== What is needed ==
Please reproduce the records verbatim, from the line with "This screenshot has height=819, width=1456. Find" through the line with "Image resolution: width=1456 pixels, height=819 pixels. What are", both included.
━━━━━ Extracted entries
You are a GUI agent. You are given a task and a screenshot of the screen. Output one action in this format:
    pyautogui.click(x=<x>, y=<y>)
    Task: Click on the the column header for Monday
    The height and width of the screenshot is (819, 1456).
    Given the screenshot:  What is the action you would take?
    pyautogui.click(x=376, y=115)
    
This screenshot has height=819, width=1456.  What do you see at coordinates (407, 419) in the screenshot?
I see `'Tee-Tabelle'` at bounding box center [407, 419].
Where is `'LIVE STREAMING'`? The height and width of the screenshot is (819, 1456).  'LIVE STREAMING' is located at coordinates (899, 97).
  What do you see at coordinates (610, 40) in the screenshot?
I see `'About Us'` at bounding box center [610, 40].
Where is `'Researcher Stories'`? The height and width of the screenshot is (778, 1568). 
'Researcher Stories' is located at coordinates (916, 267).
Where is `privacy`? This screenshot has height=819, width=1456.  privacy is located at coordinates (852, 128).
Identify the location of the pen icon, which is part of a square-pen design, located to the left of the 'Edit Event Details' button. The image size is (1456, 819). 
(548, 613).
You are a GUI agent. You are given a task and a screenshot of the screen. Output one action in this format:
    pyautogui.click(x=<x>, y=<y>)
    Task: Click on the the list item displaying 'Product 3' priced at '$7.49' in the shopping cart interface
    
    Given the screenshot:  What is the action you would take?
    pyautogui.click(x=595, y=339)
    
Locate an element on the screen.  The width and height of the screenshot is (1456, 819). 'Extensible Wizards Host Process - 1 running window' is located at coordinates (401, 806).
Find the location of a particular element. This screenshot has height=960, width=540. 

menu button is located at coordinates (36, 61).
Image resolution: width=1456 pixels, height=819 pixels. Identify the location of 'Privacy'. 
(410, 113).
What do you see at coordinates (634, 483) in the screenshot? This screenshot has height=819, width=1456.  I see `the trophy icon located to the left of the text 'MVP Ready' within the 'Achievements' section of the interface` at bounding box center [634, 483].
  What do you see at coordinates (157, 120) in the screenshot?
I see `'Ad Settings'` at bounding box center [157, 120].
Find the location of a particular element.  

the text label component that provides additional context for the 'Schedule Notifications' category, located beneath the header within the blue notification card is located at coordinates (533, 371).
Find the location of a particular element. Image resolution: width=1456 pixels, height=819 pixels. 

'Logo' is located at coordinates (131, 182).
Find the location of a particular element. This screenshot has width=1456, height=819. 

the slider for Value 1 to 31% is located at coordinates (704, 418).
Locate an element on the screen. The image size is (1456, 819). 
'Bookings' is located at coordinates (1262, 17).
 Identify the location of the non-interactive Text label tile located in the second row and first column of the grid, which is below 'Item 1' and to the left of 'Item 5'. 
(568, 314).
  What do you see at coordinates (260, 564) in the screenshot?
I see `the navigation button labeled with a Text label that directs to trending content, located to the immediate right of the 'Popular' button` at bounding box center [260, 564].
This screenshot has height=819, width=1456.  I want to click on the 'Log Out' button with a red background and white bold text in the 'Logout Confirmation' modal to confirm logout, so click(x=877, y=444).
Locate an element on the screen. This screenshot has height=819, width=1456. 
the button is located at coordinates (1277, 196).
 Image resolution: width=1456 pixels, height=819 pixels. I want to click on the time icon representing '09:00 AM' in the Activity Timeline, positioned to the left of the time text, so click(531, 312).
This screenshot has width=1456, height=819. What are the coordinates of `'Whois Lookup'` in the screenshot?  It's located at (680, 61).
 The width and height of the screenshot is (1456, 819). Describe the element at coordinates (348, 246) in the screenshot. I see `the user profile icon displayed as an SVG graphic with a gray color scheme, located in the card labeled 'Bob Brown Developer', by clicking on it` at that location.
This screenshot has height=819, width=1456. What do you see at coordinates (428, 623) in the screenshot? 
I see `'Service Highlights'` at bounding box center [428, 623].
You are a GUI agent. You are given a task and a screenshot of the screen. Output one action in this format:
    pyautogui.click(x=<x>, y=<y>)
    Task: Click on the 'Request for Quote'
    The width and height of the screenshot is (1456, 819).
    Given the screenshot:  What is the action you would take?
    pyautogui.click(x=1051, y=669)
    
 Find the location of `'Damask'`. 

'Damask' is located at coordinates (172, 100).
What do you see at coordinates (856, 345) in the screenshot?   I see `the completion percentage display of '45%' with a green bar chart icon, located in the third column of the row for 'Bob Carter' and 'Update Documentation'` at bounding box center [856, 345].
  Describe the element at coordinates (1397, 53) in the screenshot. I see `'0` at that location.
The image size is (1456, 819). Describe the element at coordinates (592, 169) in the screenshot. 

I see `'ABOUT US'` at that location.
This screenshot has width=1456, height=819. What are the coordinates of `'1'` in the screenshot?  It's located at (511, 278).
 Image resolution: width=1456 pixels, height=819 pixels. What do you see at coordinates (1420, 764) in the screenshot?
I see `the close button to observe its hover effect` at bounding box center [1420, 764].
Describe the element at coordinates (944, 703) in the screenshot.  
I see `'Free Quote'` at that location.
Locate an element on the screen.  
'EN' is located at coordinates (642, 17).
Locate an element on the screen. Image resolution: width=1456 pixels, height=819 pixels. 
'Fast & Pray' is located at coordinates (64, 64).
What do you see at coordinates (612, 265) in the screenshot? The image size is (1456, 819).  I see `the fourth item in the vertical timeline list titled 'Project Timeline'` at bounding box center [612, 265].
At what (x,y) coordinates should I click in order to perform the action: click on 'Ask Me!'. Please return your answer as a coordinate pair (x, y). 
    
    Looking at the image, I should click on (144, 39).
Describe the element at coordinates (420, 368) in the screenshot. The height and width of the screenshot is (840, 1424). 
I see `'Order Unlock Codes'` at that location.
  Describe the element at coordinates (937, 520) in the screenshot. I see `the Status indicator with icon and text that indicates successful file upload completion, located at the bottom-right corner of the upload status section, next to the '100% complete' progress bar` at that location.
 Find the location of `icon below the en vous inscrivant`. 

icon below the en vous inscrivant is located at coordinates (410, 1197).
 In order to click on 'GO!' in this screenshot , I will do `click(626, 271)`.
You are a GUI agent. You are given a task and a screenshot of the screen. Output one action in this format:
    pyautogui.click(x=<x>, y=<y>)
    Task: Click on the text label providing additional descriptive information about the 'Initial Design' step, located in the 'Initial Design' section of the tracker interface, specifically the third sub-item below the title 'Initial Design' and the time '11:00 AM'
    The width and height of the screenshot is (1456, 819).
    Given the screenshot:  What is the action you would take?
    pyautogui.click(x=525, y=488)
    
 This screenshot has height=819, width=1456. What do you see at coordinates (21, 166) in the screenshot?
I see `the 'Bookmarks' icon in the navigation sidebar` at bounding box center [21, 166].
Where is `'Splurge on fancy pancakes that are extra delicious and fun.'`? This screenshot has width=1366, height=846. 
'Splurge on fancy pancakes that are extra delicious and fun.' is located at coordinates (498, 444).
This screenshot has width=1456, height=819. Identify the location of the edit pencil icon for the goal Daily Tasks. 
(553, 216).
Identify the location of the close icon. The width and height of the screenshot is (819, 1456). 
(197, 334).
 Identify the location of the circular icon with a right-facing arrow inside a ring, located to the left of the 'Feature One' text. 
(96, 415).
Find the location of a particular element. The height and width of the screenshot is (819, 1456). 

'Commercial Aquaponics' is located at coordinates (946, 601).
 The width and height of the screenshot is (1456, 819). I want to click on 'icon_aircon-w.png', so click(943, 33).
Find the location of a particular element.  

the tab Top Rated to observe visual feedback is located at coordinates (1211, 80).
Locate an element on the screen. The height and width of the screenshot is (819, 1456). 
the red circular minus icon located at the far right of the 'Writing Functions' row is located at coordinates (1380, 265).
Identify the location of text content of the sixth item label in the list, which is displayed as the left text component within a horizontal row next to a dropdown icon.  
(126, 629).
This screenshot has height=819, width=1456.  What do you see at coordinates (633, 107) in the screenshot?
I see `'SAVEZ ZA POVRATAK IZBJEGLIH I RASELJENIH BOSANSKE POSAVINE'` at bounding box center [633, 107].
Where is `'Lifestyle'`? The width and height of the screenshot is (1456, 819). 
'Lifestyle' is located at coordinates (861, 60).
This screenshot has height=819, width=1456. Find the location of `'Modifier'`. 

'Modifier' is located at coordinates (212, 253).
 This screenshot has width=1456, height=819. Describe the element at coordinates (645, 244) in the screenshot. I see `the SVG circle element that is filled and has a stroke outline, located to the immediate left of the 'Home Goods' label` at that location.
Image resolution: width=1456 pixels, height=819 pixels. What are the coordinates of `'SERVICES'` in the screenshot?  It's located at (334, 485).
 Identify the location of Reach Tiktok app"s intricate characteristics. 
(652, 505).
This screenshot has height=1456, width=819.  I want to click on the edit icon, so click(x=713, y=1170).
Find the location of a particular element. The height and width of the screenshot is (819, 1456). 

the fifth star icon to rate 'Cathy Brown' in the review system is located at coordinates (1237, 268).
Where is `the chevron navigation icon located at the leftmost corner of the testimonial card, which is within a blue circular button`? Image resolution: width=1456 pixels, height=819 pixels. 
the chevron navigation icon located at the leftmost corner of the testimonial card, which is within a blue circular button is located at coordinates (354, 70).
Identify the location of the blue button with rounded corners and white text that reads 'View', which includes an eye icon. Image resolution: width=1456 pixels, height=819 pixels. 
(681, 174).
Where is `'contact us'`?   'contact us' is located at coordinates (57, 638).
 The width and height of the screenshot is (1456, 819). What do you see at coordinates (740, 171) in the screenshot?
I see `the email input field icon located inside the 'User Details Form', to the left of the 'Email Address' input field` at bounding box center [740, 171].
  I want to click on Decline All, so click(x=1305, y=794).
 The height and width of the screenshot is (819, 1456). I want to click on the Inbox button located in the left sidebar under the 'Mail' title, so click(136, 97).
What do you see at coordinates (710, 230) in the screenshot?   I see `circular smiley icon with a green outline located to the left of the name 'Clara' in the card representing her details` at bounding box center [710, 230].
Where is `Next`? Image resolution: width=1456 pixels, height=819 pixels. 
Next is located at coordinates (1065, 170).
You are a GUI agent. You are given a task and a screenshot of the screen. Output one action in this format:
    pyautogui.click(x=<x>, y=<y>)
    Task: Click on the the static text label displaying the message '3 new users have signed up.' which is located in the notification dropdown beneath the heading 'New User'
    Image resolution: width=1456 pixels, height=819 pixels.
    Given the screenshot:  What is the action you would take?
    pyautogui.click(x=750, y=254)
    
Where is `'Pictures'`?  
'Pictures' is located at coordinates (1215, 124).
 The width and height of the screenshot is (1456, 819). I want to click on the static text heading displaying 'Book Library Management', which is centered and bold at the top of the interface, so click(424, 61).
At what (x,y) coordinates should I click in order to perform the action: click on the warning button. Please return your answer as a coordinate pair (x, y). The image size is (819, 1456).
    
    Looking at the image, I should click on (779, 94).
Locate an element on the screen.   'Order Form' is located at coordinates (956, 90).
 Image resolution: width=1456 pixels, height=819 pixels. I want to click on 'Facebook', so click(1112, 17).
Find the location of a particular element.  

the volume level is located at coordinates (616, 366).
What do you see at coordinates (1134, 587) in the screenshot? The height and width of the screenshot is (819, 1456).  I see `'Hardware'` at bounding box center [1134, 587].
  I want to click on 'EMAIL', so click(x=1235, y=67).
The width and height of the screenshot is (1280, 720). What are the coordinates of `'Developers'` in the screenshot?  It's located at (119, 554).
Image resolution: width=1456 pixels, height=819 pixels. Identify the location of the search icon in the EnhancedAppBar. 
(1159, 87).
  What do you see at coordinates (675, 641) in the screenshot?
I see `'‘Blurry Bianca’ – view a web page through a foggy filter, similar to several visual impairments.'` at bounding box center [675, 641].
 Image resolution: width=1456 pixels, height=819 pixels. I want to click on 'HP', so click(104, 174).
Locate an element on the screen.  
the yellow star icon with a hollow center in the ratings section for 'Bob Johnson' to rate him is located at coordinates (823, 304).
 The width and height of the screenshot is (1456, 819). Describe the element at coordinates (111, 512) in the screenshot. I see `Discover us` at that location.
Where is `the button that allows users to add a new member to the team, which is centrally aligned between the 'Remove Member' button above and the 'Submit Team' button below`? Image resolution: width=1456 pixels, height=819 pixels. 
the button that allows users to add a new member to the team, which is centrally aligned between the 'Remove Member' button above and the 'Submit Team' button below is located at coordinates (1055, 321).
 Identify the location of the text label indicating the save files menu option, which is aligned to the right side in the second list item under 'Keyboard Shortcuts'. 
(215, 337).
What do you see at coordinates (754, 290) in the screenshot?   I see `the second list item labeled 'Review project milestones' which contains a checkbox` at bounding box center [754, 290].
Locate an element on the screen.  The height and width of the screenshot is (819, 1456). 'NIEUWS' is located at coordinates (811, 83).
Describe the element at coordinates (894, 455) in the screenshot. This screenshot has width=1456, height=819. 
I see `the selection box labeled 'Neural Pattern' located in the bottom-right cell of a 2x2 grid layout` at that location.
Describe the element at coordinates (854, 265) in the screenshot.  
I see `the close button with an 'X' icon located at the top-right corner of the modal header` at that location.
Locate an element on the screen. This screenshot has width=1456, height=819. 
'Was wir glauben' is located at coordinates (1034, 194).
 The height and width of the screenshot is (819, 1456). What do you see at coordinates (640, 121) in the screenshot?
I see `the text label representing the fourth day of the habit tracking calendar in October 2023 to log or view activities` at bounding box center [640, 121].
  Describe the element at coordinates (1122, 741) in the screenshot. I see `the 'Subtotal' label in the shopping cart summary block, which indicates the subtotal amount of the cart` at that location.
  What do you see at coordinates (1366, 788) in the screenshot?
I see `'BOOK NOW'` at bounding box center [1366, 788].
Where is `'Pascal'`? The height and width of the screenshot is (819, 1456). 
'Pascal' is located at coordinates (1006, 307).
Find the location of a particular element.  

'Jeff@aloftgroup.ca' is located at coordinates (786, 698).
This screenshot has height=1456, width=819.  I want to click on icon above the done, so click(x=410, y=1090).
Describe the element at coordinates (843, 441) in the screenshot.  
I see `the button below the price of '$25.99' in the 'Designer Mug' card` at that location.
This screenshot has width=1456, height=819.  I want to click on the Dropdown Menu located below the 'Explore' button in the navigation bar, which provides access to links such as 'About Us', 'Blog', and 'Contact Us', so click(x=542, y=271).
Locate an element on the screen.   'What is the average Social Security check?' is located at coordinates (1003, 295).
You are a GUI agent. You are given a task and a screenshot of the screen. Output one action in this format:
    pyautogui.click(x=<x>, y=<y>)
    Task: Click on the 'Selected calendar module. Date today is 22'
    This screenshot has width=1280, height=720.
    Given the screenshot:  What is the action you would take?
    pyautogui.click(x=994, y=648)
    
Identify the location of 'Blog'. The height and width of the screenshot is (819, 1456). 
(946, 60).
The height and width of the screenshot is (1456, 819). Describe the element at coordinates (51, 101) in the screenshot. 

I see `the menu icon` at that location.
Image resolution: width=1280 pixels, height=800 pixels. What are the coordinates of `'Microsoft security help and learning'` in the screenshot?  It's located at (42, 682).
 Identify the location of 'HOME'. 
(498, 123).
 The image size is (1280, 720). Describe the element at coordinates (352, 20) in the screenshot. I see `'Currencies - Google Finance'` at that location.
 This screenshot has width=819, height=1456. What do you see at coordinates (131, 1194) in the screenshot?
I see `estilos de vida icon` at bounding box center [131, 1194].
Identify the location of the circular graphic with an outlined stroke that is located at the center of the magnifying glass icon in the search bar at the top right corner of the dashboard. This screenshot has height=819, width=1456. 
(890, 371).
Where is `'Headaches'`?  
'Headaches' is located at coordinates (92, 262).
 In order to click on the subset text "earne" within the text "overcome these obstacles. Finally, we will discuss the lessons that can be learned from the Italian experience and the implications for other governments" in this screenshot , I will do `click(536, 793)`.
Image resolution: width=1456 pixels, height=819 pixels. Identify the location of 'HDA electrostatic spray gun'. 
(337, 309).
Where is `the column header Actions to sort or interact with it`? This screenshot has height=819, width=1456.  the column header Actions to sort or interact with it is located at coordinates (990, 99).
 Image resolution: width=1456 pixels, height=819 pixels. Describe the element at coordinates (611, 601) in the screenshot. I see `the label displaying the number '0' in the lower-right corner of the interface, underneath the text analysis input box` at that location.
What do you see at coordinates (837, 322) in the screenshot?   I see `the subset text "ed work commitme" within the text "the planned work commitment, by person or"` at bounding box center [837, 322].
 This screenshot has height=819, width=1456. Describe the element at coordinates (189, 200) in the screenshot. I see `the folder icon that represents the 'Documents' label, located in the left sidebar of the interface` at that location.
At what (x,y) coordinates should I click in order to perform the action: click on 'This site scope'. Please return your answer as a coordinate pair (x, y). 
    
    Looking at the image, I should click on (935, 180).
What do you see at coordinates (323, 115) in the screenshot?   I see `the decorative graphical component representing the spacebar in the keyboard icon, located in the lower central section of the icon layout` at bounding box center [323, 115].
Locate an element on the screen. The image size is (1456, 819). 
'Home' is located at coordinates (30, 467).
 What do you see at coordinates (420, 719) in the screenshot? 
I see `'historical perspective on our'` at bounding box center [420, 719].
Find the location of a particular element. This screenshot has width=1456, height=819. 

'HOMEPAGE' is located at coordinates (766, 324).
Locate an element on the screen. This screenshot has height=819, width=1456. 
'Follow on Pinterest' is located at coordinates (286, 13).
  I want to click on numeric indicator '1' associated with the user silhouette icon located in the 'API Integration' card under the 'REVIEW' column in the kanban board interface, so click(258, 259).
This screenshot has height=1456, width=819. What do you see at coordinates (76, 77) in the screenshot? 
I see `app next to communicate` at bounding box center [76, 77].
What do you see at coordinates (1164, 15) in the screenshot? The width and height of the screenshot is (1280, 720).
━━━━━━━━━━
== Exercise result ==
This screenshot has height=819, width=1456. Find the location of `'Modifier'`. 

'Modifier' is located at coordinates (212, 253).
 This screenshot has width=1456, height=819. Describe the element at coordinates (645, 244) in the screenshot. I see `the SVG circle element that is filled and has a stroke outline, located to the immediate left of the 'Home Goods' label` at that location.
Image resolution: width=1456 pixels, height=819 pixels. What are the coordinates of `'SERVICES'` in the screenshot?  It's located at (334, 485).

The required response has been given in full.